How would you secure your network if you have devices (Wifi Access Points, Cameras, …) installed in locations where physical access protection can’t be provided (corridors, common rooms, …) ?
Those devices have the common properties:
most if not all are PoE powered,
they hold a tag or label where MAC address can be read
they can be easily unplugged
they have a reset button
they can provisioned once for all to send all outbound traffic in a couple of VLANs (so that default VLAN can, if necessary, be forbidden or corresponding switch port)
they are plugged to an identified switch port ranges (ie all devices is plugged into Switch A/ports 1-15 or Switch B/ports 1-20 but precise device-to-Port mapping remains unknown during several days or weeks)
I foresee two cases:
someone equipped with a PC
someone equipped with some wiretapping equipment (switch with port mirroring, dedicated devices, …).
A. How can you keep someone from discovering VLANs (from both above types) ?
B. Is it recommended to dedicate an Honeyspot VLAN that would:
be set as the default VLAN on each “compromisable” switch port
would provide a basic Internet connectivity
would alert admin as soon as traffic would be detected on it
C. Thoughts ? Comments , Recommendations ?
802.1X is then the only way to go. But it depends on the sort of “endpoint” what capabilities are.
If the endpoint has a supplicant you can work with username/password/certificates but for real dumb devices MAC “authentication” is a minimum.
In additional to that, specific filtering indeed to control the dataflows to the essential.
PVLAN’s (Private VLAN, aka “Port Isolation”) would also be something possible.
In a PVLAN, there are mainly two types of ports :
Promiscuous port (P-Port) and Host port and the Host port further divides in two types – Isolated port (I-Port) and Community port (C-port).
Promiscuous port (P-Port): The switch port connects to a router, firewall or other common gateway device. This port can communicate with anything else connected to the primary or any secondary VLAN. In other words, it is a type of a port that is allowed to send and receive frames from any other port on the VLAN.
Host Ports:
Isolated Port (I-Port): Connects to the regular host that resides on isolated VLAN. This port communicates only with P-Ports.
Community Port (C-Port): Connects to the regular host that resides on community VLAN. This port communicates with P-Ports and ports on the same community VLAN.
So basically you could define the gateway/firewall/L3-switch as a P-port and each of your end-devices will be I-ports and fully isolated and can only speak with the gateway.
You then apply extensive FILTERING on this based on the dataflows in the requirements.
So I then “steal” your port and “spoof” the MAC-address and can not really do that much else then what is granted on the firewall.

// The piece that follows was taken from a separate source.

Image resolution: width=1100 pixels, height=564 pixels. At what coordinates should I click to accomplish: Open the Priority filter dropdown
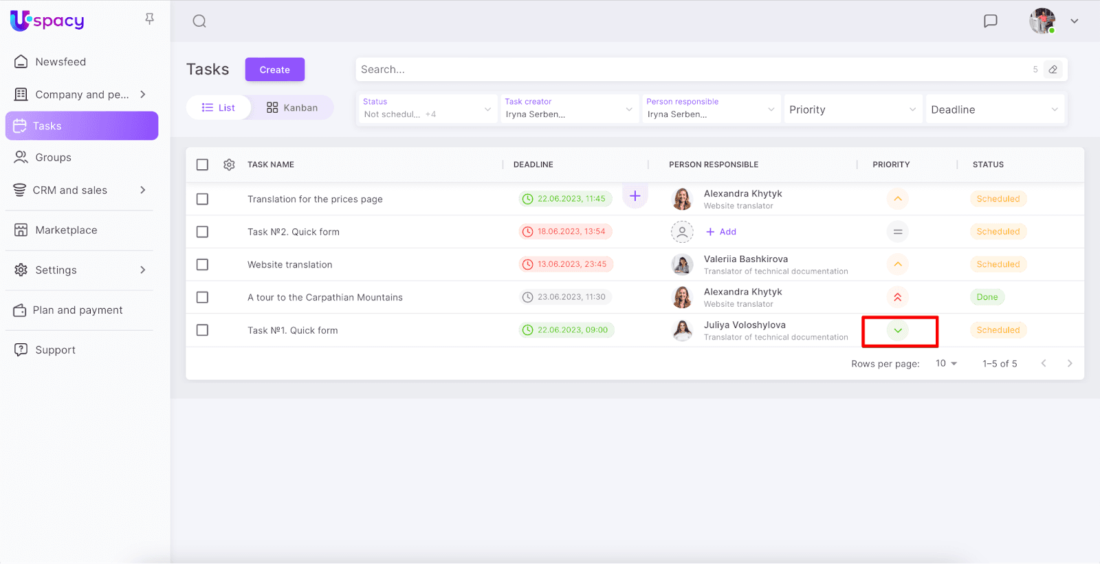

Use access restrictions on the devices itself if they have it. By MAC, IP, and strong password(s).
MAC and IP of course are not that secure as everybody on his access device can change them.
To prevent unauthorized access via LAN/WAN: protect also on the router…
And: if possible on the devices, use notification messages to yourself (email, SMS etc.) when someone does a login on the device…
As a start, why don’t you configure a separate VLAN for the cameras that is untagged on the switchports where they are connected (and those ports have no other VLANs) so anything happening with the cameras or the ports where they are connected does not in any way affect your LAN.
In this same VLAN you put the recorder for the cameras, and if required you make a firewall rule that only allows outgoing connect from the LAN to the recorder and nothing in reverse.
Or, if the cameras are a cloud system you make a rule to allow access to internet from that VLAN but no communication with your LAN.
This requires no special facilities like 802.1x or PVLAN, it can be done with any cheap managed switch (like MikroTik). And you can configure port isolation when the switch offers it.